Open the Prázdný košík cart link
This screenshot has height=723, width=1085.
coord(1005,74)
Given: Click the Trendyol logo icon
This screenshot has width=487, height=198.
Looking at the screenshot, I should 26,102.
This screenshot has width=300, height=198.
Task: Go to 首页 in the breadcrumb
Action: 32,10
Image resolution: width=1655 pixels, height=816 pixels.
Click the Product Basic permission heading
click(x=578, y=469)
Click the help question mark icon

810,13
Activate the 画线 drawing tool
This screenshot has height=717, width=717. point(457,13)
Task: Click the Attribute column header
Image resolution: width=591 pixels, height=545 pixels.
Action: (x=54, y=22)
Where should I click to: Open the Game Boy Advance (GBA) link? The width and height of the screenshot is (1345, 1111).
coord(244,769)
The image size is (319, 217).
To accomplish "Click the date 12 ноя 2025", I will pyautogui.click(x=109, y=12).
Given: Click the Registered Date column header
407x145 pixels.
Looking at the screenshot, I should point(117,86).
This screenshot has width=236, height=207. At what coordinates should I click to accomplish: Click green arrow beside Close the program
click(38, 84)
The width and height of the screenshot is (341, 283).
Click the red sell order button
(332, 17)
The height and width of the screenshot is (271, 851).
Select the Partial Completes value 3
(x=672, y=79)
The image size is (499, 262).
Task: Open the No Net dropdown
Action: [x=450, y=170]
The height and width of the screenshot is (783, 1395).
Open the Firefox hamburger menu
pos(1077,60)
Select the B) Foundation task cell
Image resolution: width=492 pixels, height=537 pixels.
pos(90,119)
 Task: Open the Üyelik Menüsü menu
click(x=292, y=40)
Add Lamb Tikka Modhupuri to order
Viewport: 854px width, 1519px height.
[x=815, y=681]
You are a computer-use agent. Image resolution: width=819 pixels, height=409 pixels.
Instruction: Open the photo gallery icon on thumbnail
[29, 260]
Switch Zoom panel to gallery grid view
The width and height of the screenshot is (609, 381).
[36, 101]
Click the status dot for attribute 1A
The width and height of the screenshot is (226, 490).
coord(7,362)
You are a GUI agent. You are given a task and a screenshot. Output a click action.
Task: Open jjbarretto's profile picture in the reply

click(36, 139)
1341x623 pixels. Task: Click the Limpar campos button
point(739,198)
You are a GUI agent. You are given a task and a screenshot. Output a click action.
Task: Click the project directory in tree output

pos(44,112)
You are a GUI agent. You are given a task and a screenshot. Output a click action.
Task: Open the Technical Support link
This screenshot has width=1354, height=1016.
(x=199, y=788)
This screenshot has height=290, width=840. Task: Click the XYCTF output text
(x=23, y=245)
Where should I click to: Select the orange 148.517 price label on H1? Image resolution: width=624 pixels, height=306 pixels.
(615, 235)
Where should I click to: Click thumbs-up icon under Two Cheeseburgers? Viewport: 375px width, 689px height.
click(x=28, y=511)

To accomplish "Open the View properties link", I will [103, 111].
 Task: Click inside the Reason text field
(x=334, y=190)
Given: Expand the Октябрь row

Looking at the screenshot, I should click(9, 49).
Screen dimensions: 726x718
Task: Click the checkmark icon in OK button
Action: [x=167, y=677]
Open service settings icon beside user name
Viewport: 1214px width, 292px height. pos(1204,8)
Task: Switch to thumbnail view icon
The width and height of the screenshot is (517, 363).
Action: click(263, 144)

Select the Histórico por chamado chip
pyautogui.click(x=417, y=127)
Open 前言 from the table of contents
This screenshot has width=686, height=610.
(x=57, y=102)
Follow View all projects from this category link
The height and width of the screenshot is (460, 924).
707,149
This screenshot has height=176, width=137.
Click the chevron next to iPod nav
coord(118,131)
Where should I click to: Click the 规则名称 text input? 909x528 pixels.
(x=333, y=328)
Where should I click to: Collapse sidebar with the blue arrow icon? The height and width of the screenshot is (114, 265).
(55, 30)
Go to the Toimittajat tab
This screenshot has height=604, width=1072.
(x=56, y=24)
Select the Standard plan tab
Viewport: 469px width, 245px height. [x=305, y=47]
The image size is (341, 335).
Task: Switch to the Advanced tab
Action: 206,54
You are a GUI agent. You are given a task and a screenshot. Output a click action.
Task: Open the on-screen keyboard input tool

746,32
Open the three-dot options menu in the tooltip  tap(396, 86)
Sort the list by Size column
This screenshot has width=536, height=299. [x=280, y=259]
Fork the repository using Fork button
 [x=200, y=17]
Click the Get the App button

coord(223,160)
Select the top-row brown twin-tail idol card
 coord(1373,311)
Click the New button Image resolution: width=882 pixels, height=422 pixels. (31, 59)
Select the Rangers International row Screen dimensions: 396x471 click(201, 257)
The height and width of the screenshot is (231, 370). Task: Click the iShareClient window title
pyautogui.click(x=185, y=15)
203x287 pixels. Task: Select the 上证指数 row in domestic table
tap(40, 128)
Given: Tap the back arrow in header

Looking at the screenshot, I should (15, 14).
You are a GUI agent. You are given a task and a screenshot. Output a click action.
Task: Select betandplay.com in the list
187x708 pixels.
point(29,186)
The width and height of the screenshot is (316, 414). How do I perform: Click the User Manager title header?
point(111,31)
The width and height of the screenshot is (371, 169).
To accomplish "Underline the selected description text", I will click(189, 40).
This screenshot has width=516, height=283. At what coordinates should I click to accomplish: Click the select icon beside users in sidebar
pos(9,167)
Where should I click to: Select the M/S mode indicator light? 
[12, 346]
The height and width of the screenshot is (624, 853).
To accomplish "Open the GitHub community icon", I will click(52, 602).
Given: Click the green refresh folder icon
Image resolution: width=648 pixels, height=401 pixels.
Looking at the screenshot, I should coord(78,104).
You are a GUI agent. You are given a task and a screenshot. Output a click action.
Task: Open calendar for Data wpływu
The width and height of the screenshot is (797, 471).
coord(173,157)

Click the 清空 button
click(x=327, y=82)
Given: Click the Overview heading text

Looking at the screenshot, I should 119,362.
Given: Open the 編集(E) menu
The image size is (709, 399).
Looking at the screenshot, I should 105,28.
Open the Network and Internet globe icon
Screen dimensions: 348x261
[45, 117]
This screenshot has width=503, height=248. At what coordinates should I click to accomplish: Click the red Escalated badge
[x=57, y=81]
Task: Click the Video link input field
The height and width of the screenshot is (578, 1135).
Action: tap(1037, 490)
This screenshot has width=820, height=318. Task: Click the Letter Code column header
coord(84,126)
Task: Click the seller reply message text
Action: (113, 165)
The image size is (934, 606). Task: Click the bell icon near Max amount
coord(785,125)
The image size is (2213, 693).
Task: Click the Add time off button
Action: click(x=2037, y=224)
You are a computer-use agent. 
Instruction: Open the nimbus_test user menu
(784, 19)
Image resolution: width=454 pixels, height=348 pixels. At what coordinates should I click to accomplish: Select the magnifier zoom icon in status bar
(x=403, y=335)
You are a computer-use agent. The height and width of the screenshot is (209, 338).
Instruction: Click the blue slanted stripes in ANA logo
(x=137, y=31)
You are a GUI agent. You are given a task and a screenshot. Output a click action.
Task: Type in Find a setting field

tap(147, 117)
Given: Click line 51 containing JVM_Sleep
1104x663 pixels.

• **Required action**
Reprint exactly the lines above that start at the one with "This screenshot has height=723, width=1085." and end at the one with "Click the status dot for attribute 1A", keeping both and adding none.

• **Response for this exercise**
This screenshot has height=723, width=1085.
coord(1005,74)
Given: Click the Trendyol logo icon
This screenshot has width=487, height=198.
Looking at the screenshot, I should 26,102.
This screenshot has width=300, height=198.
Task: Go to 首页 in the breadcrumb
Action: 32,10
Image resolution: width=1655 pixels, height=816 pixels.
Click the Product Basic permission heading
click(x=578, y=469)
Click the help question mark icon

810,13
Activate the 画线 drawing tool
This screenshot has height=717, width=717. point(457,13)
Task: Click the Attribute column header
Image resolution: width=591 pixels, height=545 pixels.
Action: (x=54, y=22)
Where should I click to: Open the Game Boy Advance (GBA) link? The width and height of the screenshot is (1345, 1111).
coord(244,769)
The image size is (319, 217).
To accomplish "Click the date 12 ноя 2025", I will pyautogui.click(x=109, y=12).
Given: Click the Registered Date column header
407x145 pixels.
Looking at the screenshot, I should point(117,86).
This screenshot has width=236, height=207. At what coordinates should I click to accomplish: Click green arrow beside Close the program
click(38, 84)
The width and height of the screenshot is (341, 283).
Click the red sell order button
(332, 17)
The height and width of the screenshot is (271, 851).
Select the Partial Completes value 3
(x=672, y=79)
The image size is (499, 262).
Task: Open the No Net dropdown
Action: [x=450, y=170]
The height and width of the screenshot is (783, 1395).
Open the Firefox hamburger menu
pos(1077,60)
Select the B) Foundation task cell
Image resolution: width=492 pixels, height=537 pixels.
pos(90,119)
 Task: Open the Üyelik Menüsü menu
click(x=292, y=40)
Add Lamb Tikka Modhupuri to order
Viewport: 854px width, 1519px height.
[x=815, y=681]
You are a computer-use agent. Image resolution: width=819 pixels, height=409 pixels.
Instruction: Open the photo gallery icon on thumbnail
[29, 260]
Switch Zoom panel to gallery grid view
The width and height of the screenshot is (609, 381).
[36, 101]
Click the status dot for attribute 1A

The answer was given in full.